Velocity Reviews > Java > Re: Matrix performance question

# Re: Matrix performance question

John B. Matthews
Guest
Posts: n/a

 11-20-2008
In article <(E-Mail Removed)> ,
Patricia Shanahan <(E-Mail Removed)> wrote:

> As indicated in the "Request for profiler recommendation" thread, I have
> a program that is running inconveniently slowly. I applied one of the
> recommendations, and determined that the time is being spent doing a
> particular matrix operation, and in computing a Poisson distribution
>
> This is a high level description of the matrix operation, not
> necessarily the current code.
>
> I have a matrix U, stored as a double[8][10,000], that represents part
> of the result of a truncated singular value decomposition. U has 8
> columns and about 10,000 rows, but I store it transposed to reduce the
> total number of arrays.
>
> At several points in my code, I take a vector X, one row of 10,000
> elements, and multiply it by U, producing a double[8] intermediate
> result. I then multiply the intermediate result by the transpose of U,
> producing another 10,000 element vector.
>
> I would like to do this faster, and have some ideas. To save time
> trying things out, I would welcome opinions on which of these are most
> likely to have as good performance as possible, as well as additional
> suggestions. I will then implement and measure only the most promising
> one or two ideas:
>
> 1. Throw it to Matlab. U resulted from a matlab script, so I could keep
> the matlab session open and continue operating using it. However, I
> would suffer the overhead of communication with matlab for each vector.
>
> 2. Use Colt. Matlab outperformed Colt on the truncated singular value
> decomposition, but that may be because Colt did not have a truncated
> operation - I had to do the whole decomposition and truncate it myself.
>
> 3. Refactor to group multiple operations together. In some situations, I
> need to do the operation on several vectors. I could group those vectors
> into a matrix, and perhaps open up more optimization options.
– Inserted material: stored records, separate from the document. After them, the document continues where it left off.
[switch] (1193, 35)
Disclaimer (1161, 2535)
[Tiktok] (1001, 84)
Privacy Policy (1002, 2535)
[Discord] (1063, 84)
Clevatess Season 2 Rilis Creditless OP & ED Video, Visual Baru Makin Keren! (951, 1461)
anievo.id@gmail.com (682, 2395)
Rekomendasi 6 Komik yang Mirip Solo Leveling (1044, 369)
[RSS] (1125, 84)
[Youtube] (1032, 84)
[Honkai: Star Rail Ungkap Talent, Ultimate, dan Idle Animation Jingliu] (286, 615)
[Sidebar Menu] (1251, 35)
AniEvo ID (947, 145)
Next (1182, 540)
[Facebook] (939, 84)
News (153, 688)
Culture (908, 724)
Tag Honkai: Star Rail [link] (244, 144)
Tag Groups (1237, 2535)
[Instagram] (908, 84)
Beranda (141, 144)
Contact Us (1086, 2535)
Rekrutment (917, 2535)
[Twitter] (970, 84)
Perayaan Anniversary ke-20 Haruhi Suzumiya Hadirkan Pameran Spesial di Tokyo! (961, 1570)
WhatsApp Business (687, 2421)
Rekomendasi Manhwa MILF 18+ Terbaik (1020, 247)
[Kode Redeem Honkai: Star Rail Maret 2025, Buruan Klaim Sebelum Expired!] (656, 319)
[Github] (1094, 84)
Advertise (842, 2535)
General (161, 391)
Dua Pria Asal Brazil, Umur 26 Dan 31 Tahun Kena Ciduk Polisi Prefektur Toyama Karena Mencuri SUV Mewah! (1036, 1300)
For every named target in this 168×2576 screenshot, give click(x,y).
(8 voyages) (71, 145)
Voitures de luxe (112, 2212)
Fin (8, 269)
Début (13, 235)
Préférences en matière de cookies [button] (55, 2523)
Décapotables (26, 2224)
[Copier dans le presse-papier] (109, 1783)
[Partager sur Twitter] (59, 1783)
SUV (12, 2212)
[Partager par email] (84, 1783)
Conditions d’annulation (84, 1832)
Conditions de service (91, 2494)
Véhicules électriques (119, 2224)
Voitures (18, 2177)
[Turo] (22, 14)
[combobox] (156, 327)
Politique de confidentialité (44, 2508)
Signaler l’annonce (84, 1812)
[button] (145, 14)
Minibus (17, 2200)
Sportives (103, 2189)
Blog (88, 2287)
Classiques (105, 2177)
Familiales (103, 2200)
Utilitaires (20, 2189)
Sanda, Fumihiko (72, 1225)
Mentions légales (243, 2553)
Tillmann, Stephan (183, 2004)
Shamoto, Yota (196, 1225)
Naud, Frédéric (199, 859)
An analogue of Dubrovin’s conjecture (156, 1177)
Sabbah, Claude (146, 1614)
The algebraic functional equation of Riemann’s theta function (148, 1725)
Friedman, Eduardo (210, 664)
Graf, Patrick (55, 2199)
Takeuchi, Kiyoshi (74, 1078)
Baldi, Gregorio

Does
> anyone know whether the -server JVM restructures nested loops for cache
> use optimization?
>
> Note that pre-computing U * U_transpose does not seem to be practical -
> the result would take 800 MB of memory.
>
> Any other ideas I should be considering? Any packages that would do this
> operation fast?

I was pleasantly surprised by the speed of the JScience library,
possibly due to stack-based allocation afforded by Javolution, on which
Jscience is based. If staying in Java, it may be worth comparing
JScience to Colt:

<http://jscience.org/>
<http://javolution.org/>

To compare Java to another high-level language, I implemented a
root-finding algorithm in Java & Ada:

From the command line, the Ada appeared many times faster; but after
factoring out JVM startup and Ada RT initialization, it was less than a
factor of three.

It's possible to mix Java & Ada, but you'd still need Matlab for
truncation:

--
John B. Matthews
trashgod at gmail dot com

Tom Anderson
Guest
Posts: n/a

 11-21-2008
On Thu, 20 Nov 2008, Patricia Shanahan wrote:

> John B. Matthews wrote:
>> In article <(E-Mail Removed)> ,
>> Patricia Shanahan <(E-Mail Removed)> wrote:
>>
>>> I have a matrix U, stored as a double[8][10,000], that represents part
>>> of the result of a truncated singular value decomposition. U has 8
>>> columns and about 10,000 rows, but I store it transposed to reduce the
>>> total number of arrays.
>>>
>>> At several points in my code, I take a vector X, one row of 10,000
>>> elements, and multiply it by U, producing a double[8] intermediate
>>> result. I then multiply the intermediate result by the transpose of U,
>>> producing another 10,000 element vector.
>>>
>>> Any other ideas I should be considering? Any packages that would do this
>>> operation fast?

>>
>> To compare Java to another high-level language, I implemented a
>> root-finding algorithm in Java & Ada:
>>
>>
>> From the command line, the Ada appeared many times faster; but after
>> factoring out JVM startup and Ada RT initialization, it was less than a
>> factor of three.

>
> If I go with Ada for the critical code, it would have to be as a
> combined Java/Ada program. The problem code is part of 25,000 line
> program, most of which is most naturally expressed in terms of objects.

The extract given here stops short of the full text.